* **Try it**
Tally every line of the entries that contains the string "price", then reply with only that number.

* **Stored data**
________________________

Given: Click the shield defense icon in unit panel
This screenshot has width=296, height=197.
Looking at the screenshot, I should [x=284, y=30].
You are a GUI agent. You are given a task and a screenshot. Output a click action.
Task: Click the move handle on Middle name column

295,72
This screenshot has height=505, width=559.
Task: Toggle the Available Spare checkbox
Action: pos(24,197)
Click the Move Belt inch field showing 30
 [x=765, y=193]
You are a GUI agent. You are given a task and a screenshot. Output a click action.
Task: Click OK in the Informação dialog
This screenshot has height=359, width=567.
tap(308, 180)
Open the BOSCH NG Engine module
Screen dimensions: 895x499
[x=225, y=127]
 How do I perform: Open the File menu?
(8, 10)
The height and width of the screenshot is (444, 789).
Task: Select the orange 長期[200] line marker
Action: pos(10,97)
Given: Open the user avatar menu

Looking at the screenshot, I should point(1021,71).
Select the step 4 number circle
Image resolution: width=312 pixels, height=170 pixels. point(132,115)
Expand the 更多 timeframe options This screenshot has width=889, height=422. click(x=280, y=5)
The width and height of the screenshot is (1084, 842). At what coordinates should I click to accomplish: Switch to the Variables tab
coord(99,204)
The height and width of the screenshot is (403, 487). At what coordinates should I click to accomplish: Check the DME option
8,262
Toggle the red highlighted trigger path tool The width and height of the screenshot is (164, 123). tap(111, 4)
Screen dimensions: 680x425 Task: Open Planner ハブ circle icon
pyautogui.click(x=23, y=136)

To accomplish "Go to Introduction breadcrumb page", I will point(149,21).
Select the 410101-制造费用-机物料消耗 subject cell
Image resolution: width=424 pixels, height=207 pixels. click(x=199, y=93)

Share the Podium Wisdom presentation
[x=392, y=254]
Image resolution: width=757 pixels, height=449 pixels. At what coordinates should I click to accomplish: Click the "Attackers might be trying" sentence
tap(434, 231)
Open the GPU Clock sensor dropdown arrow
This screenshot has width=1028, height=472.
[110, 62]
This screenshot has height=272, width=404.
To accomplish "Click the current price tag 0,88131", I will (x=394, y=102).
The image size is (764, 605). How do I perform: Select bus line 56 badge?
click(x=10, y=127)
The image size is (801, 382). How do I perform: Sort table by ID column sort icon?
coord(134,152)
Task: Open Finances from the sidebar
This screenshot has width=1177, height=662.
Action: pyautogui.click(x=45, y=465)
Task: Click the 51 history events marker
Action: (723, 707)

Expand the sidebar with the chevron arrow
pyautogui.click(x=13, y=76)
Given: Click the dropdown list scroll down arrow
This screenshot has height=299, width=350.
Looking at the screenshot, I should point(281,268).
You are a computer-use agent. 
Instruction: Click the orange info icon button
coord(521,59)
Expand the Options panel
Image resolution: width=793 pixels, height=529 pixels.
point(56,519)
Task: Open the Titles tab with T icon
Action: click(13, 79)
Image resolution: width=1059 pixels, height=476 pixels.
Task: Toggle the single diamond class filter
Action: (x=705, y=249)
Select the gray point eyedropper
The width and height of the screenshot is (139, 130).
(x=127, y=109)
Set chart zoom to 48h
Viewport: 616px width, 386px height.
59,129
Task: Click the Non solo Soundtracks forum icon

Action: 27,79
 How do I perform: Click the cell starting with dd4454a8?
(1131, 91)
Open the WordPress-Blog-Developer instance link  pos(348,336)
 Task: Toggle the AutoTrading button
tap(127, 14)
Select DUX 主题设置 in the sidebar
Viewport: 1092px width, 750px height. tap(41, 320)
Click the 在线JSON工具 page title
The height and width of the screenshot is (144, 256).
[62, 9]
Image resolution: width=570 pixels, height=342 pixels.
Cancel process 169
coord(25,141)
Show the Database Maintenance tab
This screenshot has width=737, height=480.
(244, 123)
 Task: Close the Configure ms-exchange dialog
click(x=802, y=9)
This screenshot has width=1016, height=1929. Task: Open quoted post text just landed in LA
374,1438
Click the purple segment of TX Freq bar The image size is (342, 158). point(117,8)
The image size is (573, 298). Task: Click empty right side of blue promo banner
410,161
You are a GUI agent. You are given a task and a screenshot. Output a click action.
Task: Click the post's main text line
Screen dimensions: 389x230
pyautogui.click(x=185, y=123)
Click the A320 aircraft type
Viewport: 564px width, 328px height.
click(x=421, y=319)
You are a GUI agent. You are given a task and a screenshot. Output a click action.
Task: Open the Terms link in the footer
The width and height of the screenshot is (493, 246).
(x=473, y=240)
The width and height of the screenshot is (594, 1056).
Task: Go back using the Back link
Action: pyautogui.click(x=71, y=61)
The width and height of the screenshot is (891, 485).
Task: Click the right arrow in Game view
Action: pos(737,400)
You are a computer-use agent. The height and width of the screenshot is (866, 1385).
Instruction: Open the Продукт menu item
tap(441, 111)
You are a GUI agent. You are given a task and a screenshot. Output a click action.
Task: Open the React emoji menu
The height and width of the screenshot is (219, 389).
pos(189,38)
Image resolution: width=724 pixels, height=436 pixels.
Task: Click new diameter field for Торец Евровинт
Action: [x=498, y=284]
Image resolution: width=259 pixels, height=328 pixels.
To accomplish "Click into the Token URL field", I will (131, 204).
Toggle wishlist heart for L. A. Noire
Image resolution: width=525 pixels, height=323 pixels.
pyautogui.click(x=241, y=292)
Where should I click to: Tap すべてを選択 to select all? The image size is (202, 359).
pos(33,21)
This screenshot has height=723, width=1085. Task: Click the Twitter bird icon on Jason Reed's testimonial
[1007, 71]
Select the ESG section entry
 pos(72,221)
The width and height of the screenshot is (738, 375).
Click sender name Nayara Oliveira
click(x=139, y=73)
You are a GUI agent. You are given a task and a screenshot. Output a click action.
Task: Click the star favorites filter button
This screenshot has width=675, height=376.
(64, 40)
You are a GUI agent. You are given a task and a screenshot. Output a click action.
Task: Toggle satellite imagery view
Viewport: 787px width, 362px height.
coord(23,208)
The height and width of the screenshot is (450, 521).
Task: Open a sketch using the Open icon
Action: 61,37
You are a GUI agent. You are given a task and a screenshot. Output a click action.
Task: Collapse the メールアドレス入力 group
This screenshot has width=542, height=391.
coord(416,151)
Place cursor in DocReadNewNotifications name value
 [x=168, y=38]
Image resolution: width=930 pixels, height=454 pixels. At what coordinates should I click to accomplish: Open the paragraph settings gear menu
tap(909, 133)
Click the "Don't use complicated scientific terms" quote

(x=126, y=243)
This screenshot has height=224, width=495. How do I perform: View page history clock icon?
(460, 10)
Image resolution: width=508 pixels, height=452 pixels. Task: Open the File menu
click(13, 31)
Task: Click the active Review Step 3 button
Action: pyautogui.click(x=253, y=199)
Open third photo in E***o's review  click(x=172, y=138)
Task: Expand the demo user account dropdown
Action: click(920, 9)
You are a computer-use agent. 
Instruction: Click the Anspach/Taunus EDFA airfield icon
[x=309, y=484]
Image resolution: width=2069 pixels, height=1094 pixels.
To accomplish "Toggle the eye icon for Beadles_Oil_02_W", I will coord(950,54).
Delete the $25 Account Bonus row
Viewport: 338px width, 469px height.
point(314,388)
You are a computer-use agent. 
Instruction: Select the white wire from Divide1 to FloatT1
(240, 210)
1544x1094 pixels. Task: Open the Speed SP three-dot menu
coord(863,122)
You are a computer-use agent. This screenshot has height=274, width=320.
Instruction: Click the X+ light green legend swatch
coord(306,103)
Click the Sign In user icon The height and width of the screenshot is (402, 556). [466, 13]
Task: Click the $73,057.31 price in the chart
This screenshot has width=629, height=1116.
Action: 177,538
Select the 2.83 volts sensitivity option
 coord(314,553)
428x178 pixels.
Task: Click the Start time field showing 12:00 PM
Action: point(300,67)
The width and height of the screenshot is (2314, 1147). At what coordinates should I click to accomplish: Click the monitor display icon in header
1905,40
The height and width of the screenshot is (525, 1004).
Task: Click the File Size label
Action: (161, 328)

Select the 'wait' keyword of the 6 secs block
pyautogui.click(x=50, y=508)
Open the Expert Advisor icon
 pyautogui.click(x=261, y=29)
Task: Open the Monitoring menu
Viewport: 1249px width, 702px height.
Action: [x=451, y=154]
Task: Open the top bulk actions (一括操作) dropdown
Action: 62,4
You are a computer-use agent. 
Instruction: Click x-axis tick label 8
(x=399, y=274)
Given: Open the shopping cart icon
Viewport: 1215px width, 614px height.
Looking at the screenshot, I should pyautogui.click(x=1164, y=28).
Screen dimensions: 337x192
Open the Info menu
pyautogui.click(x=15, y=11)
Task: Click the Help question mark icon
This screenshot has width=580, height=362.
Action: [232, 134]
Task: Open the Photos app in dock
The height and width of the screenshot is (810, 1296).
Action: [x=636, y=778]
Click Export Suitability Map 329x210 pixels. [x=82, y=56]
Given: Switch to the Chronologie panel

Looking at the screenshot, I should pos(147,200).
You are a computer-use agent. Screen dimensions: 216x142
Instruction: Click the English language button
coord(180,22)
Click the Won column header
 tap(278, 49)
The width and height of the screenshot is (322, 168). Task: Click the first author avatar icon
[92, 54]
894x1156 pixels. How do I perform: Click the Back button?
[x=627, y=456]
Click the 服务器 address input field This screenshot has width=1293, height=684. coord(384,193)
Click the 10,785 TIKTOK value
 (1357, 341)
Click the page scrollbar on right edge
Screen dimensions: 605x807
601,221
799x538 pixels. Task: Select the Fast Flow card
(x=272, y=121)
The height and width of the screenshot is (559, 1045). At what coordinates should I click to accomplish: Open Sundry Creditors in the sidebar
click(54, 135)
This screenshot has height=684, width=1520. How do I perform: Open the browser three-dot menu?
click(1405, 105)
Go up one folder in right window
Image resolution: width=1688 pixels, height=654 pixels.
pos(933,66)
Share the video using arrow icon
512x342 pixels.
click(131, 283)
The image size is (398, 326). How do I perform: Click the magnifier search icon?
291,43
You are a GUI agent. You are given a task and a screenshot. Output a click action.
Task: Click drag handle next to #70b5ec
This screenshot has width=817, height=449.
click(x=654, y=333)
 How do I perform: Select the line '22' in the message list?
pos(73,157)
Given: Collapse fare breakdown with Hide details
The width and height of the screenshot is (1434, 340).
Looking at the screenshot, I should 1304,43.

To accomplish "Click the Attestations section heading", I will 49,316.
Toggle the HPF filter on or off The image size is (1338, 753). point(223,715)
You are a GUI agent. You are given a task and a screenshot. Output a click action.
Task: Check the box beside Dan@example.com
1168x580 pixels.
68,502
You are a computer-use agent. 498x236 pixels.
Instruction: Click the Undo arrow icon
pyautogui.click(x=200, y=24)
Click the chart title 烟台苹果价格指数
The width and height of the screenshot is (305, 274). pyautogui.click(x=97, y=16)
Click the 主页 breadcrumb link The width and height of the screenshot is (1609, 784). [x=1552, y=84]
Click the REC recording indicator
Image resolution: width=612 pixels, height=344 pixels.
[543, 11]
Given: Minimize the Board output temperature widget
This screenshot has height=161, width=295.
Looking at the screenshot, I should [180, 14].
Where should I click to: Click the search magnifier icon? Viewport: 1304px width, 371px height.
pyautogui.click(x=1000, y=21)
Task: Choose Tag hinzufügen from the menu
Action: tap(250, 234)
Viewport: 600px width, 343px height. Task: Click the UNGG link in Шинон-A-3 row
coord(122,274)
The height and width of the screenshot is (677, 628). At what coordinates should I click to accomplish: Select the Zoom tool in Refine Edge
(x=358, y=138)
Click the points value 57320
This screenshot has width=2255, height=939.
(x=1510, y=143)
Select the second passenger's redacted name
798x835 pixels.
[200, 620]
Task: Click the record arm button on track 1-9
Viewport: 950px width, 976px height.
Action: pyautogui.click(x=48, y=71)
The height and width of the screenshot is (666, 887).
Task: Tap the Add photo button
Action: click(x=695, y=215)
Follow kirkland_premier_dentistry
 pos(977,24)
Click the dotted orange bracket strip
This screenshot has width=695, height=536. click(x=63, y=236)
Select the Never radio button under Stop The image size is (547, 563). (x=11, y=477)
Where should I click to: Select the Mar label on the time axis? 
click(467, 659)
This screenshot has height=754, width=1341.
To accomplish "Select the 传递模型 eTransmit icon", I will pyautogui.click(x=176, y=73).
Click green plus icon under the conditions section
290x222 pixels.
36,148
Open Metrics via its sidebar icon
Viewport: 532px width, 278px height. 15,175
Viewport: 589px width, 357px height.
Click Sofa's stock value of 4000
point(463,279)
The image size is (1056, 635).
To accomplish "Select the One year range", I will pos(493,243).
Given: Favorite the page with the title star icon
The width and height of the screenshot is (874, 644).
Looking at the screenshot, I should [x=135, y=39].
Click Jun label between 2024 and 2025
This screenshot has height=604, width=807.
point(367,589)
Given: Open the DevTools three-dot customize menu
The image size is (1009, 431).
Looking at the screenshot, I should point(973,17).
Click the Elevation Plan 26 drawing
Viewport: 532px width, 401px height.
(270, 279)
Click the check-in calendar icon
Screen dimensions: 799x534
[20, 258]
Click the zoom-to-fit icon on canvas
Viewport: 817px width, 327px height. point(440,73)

________________________

* **Written answer**
2